* _EXTRACTED ENTRIES_:

--------

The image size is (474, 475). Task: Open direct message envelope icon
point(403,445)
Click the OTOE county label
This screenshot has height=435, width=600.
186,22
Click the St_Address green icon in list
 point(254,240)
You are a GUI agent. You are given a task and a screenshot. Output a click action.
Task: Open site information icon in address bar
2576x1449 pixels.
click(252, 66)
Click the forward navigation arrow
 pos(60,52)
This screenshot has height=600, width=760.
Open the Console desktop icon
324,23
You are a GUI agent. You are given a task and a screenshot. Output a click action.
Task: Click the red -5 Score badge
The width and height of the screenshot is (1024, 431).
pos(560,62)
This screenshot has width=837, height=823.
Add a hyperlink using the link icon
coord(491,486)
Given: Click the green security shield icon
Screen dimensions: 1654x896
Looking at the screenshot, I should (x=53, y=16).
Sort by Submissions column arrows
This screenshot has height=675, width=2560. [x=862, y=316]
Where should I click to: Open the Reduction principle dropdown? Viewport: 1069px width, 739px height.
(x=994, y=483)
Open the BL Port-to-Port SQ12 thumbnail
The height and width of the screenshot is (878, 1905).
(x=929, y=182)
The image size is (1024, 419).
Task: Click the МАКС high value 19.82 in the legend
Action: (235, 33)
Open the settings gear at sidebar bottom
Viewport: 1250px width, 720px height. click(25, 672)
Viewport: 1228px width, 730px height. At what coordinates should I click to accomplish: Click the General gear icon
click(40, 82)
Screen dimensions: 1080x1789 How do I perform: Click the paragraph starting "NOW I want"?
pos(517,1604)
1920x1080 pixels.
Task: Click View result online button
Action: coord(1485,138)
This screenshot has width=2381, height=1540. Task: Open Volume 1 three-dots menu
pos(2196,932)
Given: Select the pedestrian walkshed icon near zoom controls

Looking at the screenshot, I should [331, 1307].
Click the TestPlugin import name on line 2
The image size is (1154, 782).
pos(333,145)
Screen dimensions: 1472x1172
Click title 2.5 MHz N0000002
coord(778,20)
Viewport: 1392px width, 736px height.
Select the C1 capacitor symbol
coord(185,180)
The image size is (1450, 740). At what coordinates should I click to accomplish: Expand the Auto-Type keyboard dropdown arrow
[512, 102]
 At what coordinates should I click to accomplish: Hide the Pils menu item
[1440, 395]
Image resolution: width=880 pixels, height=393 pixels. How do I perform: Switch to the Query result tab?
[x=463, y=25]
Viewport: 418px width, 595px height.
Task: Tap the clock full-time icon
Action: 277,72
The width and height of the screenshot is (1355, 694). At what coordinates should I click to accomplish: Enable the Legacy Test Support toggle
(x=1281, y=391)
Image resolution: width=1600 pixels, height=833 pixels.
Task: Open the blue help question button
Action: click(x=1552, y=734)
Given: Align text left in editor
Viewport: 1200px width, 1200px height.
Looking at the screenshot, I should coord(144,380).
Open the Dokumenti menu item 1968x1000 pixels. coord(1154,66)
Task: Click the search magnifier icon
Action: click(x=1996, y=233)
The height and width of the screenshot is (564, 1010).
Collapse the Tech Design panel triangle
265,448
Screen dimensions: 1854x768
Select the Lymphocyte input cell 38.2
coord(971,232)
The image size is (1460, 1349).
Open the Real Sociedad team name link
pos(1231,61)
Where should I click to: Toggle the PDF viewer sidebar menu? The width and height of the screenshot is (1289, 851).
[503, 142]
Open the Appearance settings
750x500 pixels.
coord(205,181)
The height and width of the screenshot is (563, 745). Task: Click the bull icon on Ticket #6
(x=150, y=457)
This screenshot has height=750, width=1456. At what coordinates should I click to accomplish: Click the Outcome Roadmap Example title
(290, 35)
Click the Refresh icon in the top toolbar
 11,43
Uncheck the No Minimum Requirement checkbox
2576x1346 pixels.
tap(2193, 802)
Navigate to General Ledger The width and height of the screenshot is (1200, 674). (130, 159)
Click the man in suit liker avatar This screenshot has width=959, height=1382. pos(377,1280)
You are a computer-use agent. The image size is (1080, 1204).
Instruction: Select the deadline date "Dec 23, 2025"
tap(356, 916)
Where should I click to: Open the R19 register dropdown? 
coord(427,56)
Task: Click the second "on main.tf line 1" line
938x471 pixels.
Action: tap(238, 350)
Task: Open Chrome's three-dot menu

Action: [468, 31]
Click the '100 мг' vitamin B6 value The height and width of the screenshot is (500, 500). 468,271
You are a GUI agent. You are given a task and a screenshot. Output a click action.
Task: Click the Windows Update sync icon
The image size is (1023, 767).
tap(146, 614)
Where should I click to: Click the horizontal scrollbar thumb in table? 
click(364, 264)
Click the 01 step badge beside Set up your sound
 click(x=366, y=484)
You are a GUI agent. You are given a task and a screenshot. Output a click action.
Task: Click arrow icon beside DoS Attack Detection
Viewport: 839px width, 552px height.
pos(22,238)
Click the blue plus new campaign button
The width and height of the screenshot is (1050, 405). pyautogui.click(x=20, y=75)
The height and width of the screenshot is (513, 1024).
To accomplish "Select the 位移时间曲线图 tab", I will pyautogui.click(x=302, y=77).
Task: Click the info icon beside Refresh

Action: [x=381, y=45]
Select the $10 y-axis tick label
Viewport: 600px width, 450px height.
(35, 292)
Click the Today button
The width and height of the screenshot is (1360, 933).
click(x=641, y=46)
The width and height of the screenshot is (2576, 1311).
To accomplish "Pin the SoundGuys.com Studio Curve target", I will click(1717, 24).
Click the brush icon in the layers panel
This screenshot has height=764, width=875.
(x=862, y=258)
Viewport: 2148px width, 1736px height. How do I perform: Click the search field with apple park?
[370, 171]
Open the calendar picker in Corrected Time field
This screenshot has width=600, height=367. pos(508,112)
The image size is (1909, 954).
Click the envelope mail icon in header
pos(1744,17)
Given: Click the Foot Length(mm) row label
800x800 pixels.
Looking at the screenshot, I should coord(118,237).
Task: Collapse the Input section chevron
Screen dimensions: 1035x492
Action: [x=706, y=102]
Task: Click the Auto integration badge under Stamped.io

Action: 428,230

--------

Please write out all of the data above, word for word.

The image size is (474, 475). Task: Open direct message envelope icon
point(403,445)
Click the OTOE county label
This screenshot has height=435, width=600.
186,22
Click the St_Address green icon in list
 point(254,240)
You are a GUI agent. You are given a task and a screenshot. Output a click action.
Task: Open site information icon in address bar
2576x1449 pixels.
click(252, 66)
Click the forward navigation arrow
 pos(60,52)
This screenshot has height=600, width=760.
Open the Console desktop icon
324,23
You are a GUI agent. You are given a task and a screenshot. Output a click action.
Task: Click the red -5 Score badge
The width and height of the screenshot is (1024, 431).
pos(560,62)
This screenshot has width=837, height=823.
Add a hyperlink using the link icon
coord(491,486)
Given: Click the green security shield icon
Screen dimensions: 1654x896
Looking at the screenshot, I should (x=53, y=16).
Sort by Submissions column arrows
This screenshot has height=675, width=2560. [x=862, y=316]
Where should I click to: Open the Reduction principle dropdown? Viewport: 1069px width, 739px height.
(x=994, y=483)
Open the BL Port-to-Port SQ12 thumbnail
The height and width of the screenshot is (878, 1905).
(x=929, y=182)
The image size is (1024, 419).
Task: Click the МАКС high value 19.82 in the legend
Action: (235, 33)
Open the settings gear at sidebar bottom
Viewport: 1250px width, 720px height. click(25, 672)
Viewport: 1228px width, 730px height. At what coordinates should I click to accomplish: Click the General gear icon
click(40, 82)
Screen dimensions: 1080x1789 How do I perform: Click the paragraph starting "NOW I want"?
pos(517,1604)
1920x1080 pixels.
Task: Click View result online button
Action: coord(1485,138)
This screenshot has width=2381, height=1540. Task: Open Volume 1 three-dots menu
pos(2196,932)
Given: Select the pedestrian walkshed icon near zoom controls

Looking at the screenshot, I should [331, 1307].
Click the TestPlugin import name on line 2
The image size is (1154, 782).
pos(333,145)
Screen dimensions: 1472x1172
Click title 2.5 MHz N0000002
coord(778,20)
Viewport: 1392px width, 736px height.
Select the C1 capacitor symbol
coord(185,180)
The image size is (1450, 740). At what coordinates should I click to accomplish: Expand the Auto-Type keyboard dropdown arrow
[512, 102]
 At what coordinates should I click to accomplish: Hide the Pils menu item
[1440, 395]
Image resolution: width=880 pixels, height=393 pixels. How do I perform: Switch to the Query result tab?
[x=463, y=25]
Viewport: 418px width, 595px height.
Task: Tap the clock full-time icon
Action: 277,72
The width and height of the screenshot is (1355, 694). At what coordinates should I click to accomplish: Enable the Legacy Test Support toggle
(x=1281, y=391)
Image resolution: width=1600 pixels, height=833 pixels.
Task: Open the blue help question button
Action: click(x=1552, y=734)
Given: Align text left in editor
Viewport: 1200px width, 1200px height.
Looking at the screenshot, I should coord(144,380).
Open the Dokumenti menu item 1968x1000 pixels. coord(1154,66)
Task: Click the search magnifier icon
Action: click(x=1996, y=233)
The height and width of the screenshot is (564, 1010).
Collapse the Tech Design panel triangle
265,448
Screen dimensions: 1854x768
Select the Lymphocyte input cell 38.2
coord(971,232)
The image size is (1460, 1349).
Open the Real Sociedad team name link
pos(1231,61)
Where should I click to: Toggle the PDF viewer sidebar menu? The width and height of the screenshot is (1289, 851).
[503, 142]
Open the Appearance settings
750x500 pixels.
coord(205,181)
The height and width of the screenshot is (563, 745). Task: Click the bull icon on Ticket #6
(x=150, y=457)
This screenshot has height=750, width=1456. At what coordinates should I click to accomplish: Click the Outcome Roadmap Example title
(290, 35)
Click the Refresh icon in the top toolbar
 11,43
Uncheck the No Minimum Requirement checkbox
2576x1346 pixels.
tap(2193, 802)
Navigate to General Ledger The width and height of the screenshot is (1200, 674). (130, 159)
Click the man in suit liker avatar This screenshot has width=959, height=1382. pos(377,1280)
You are a computer-use agent. The image size is (1080, 1204).
Instruction: Select the deadline date "Dec 23, 2025"
tap(356, 916)
Where should I click to: Open the R19 register dropdown? 
coord(427,56)
Task: Click the second "on main.tf line 1" line
938x471 pixels.
Action: tap(238, 350)
Task: Open Chrome's three-dot menu

Action: [468, 31]
Click the '100 мг' vitamin B6 value The height and width of the screenshot is (500, 500). 468,271
You are a GUI agent. You are given a task and a screenshot. Output a click action.
Task: Click the Windows Update sync icon
The image size is (1023, 767).
tap(146, 614)
Where should I click to: Click the horizontal scrollbar thumb in table? 
click(364, 264)
Click the 01 step badge beside Set up your sound
 click(x=366, y=484)
You are a GUI agent. You are given a task and a screenshot. Output a click action.
Task: Click arrow icon beside DoS Attack Detection
Viewport: 839px width, 552px height.
pos(22,238)
Click the blue plus new campaign button
The width and height of the screenshot is (1050, 405). pyautogui.click(x=20, y=75)
The height and width of the screenshot is (513, 1024).
To accomplish "Select the 位移时间曲线图 tab", I will pyautogui.click(x=302, y=77).
Task: Click the info icon beside Refresh

Action: [x=381, y=45]
Select the $10 y-axis tick label
Viewport: 600px width, 450px height.
(35, 292)
Click the Today button
The width and height of the screenshot is (1360, 933).
click(x=641, y=46)
The width and height of the screenshot is (2576, 1311).
To accomplish "Pin the SoundGuys.com Studio Curve target", I will click(1717, 24).
Click the brush icon in the layers panel
This screenshot has height=764, width=875.
(x=862, y=258)
Viewport: 2148px width, 1736px height. How do I perform: Click the search field with apple park?
[370, 171]
Open the calendar picker in Corrected Time field
This screenshot has width=600, height=367. pos(508,112)
The image size is (1909, 954).
Click the envelope mail icon in header
pos(1744,17)
Given: Click the Foot Length(mm) row label
800x800 pixels.
Looking at the screenshot, I should coord(118,237).
Task: Collapse the Input section chevron
Screen dimensions: 1035x492
Action: [x=706, y=102]
Task: Click the Auto integration badge under Stamped.io

Action: 428,230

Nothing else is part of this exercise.